For centuries, spanning from the Middle ages through to the 19th century, Hungarian herdsmen from the Puszta region drove portions of their great cattle herds to Europe’s biggest cattle markets in places like Vienna, Venice, Moravia and Nuremberg. Along the way, they slaughtered one of their herd to eat, and portions of the carcass no doubt made their way into this spice-filled stew.
Thumbs-Up From Europe!
When these herdsmen brought their cattle to market, they impressed a lot of people along the way. Many in the surrounding countries and on the path to market began to make goulash or goulash-style recipes. It became a popular meal in Austria, Bosnia, Croatia, Germany, Lithuania, Poland, Italy, and the Netherlands, among others. And though goulash is eaten all over Europe, it’s proudly held as a national dish in its native Hungary.
Since it has spread, goulash has taken on various different ingredients, according to the region. It can have a base of beef, veal, pork, or lamb. Often, cuts from the shank, shin, or shoulder are used and the goulash gets most of its thickness from collagen rather than flours or other thickeners. The meat is cut into chunks, then browned with sliced onion and then simmers in water or stock with paprika. Once the meat is tenderized, vegetables and spices go in the pot.
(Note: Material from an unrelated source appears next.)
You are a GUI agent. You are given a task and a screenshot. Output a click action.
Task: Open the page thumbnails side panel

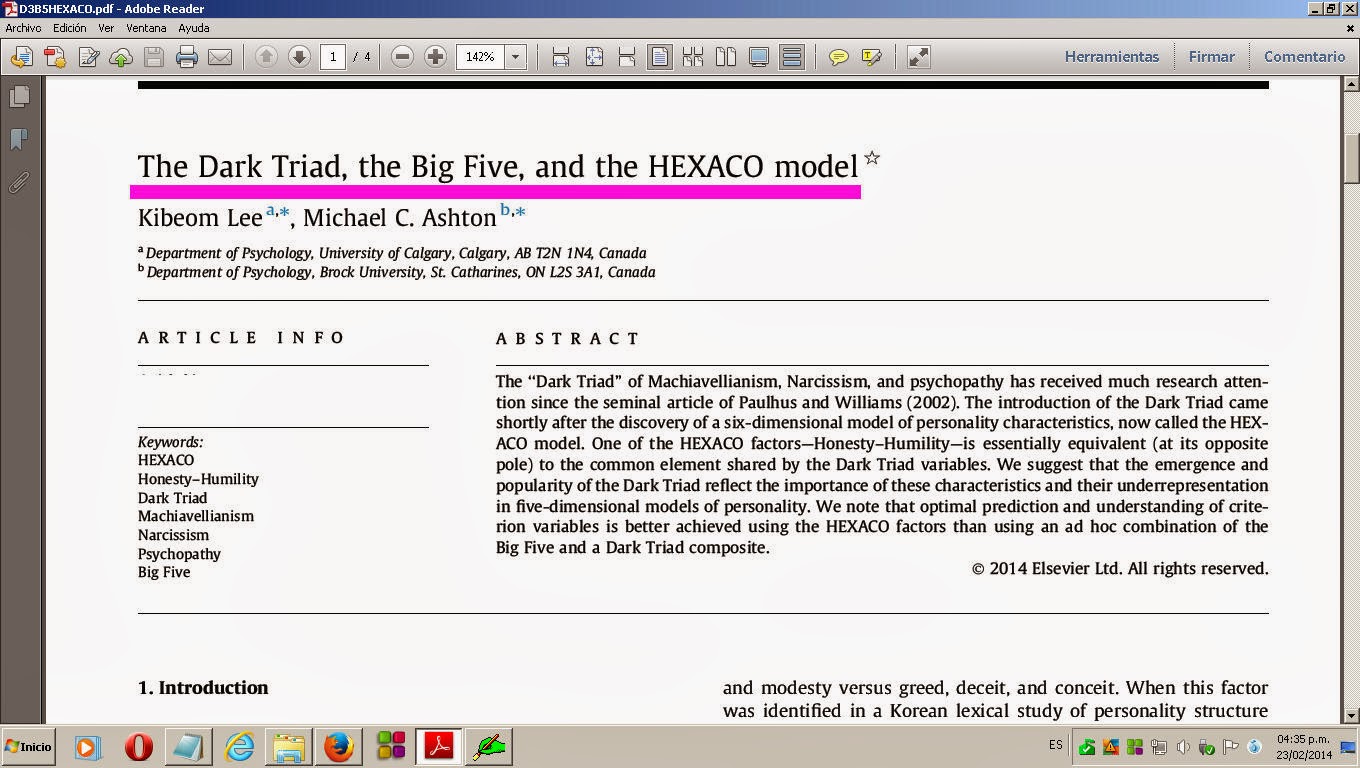pyautogui.click(x=19, y=96)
When all of the flavors have married and the ingredients are cooked through, it’s all served up with a starch, often a bed of egg noodles.
Grab the Paprika and Get Cooking!
Are you hungry yet? Great! Here’s our take on dutch oven goulash!
- 2 lbs beef tips, cut into 2 inch cubes
- 2 tsp paprika
- 1 small onion, diced.
- 1-1/2 tsp salt
- 3 Tbsp vegetable oil
- 1/4 tsp pepper
- 1 Can whole tomatoes
- 1 cup sour cream
- 4 oz whole mushrooms
- 2 Tbsp flour
- Preheat Five Quart Range Kleen Dutch Oven to 325 degrees.
- Add oil.
- Brown beef tips and onion in oil.
- Add whole tomatoes, mushrooms and seasonings.
- Cover and simmer 1 and a half hours, until meat is tender. Stir occasionally.
- Blend flour and sour cream.
- Gradually stir into meat mixture.
- Heat to serving temperature.
- Serve on noodles or macaroni.
Have you tried this recipe? Do you have your own version of this hearty, pioneering dish? Tell us how you make goulash in the comments below!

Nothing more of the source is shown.